Hong Kong - Oil extended its advance into a bull market as US industry data showed an unexpected decline in crude stockpiles, the first decrease since Hurricane Harvey hit the coast last month and shuttered refineries.
Futures rose as much as 0.9% in New York after slipping on Tuesday. They’re still more than 20% above the most recent low, a common definition of a bull market. Inventories fell 761 000 barrels last week, the American Petroleum Institute was said to report. Government data Wednesday is forecast to show they gained a fourth week, a Bloomberg survey shows.
Oil has advanced more than 10% in September alone on forecasts for rising crude demand and as US Gulf Coast refiners resume operations after Harvey. Prices rallied Monday to the highest level in five months as Turkey threatened to shut down Kurdish crude shipments through its territory.
“Global inventories are still elevated, but they are falling,” said Barnabas Gan, an economist at Oversea-Chinese Banking in Singapore. “We’re looking for demand to remain strong from here through to the end of the year. Oil prices may have more room to move higher.”
West Texas Intermediate for November delivery gained as much as 46 cents to $52.34 a barrel on the New York Mercantile Exchange, and was at $52.24 at 09:08.

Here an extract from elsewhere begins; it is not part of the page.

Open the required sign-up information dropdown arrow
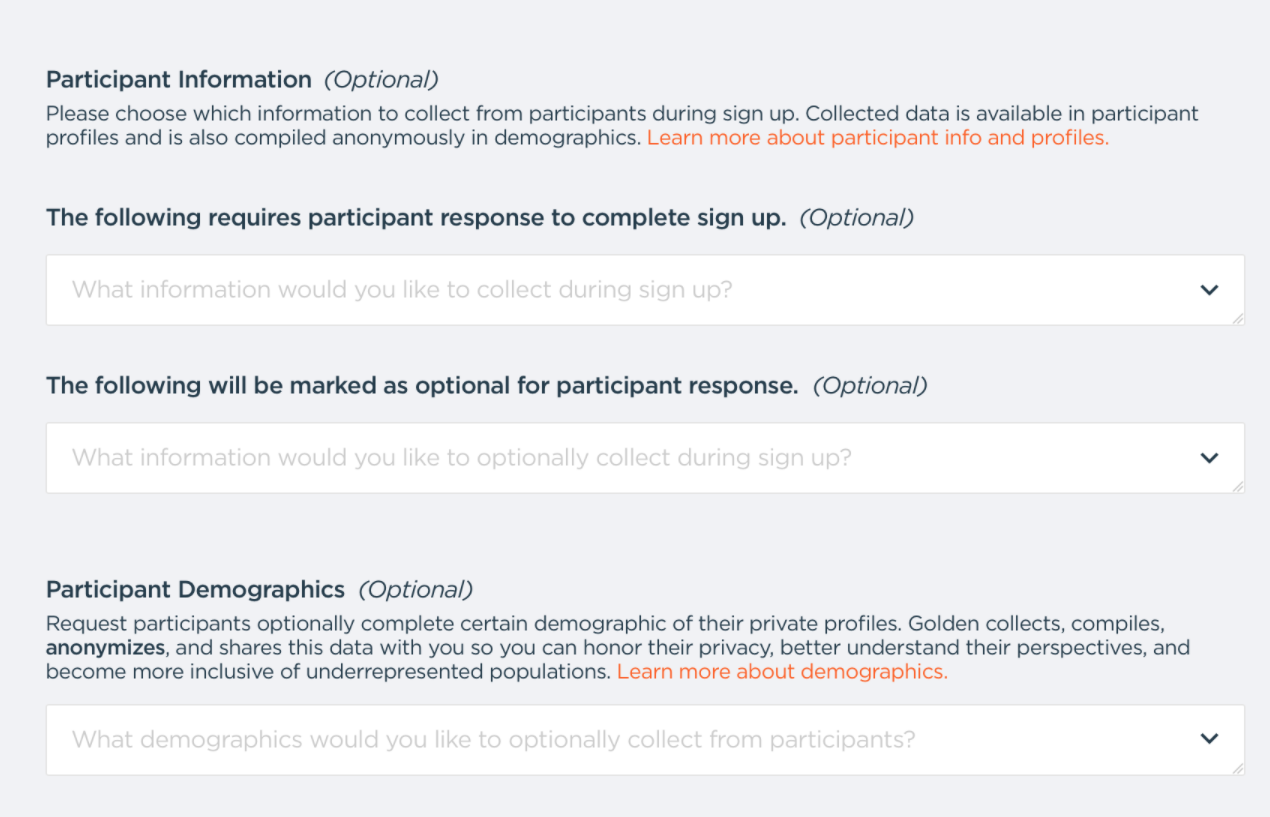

Total volume traded was about 48% below the 100-day average. Prices slid 34c to $51.88 on Tuesday.
Brent for November settlement added 32c to $58.76 a barrel on the London-based ICE Futures Europe exchange. Prices lost 58c to close at $58.44 on Tuesday. The global benchmark crude traded at a premium of $6.52 to WTI.
US crude stockpiles at Cushing, Oklahoma, the delivery point for WTI and the nation’s biggest oil-storage hub, increased by 1.06 million barrels last week, the API said on Tuesday, according to people familiar with the data. Nationwide inventories probably rose by 3.1 million barrels, according to the Bloomberg survey before an Energy Information Administration report.
Oil-market news:
• Vitol, the world’s largest independent oil trader, posted a near 50% increase in first-half profit as proceeds from assets sales boosted stagnant operating profit from its core business.
• Alliance of Chinese independent refiners in Shandong province, known as teapots, targets 20 million metric tons of crude imports in 2017, up 67% from a year earlier, says Zhang Liucheng, vice president of one of the processors, Dongming Petrochemical.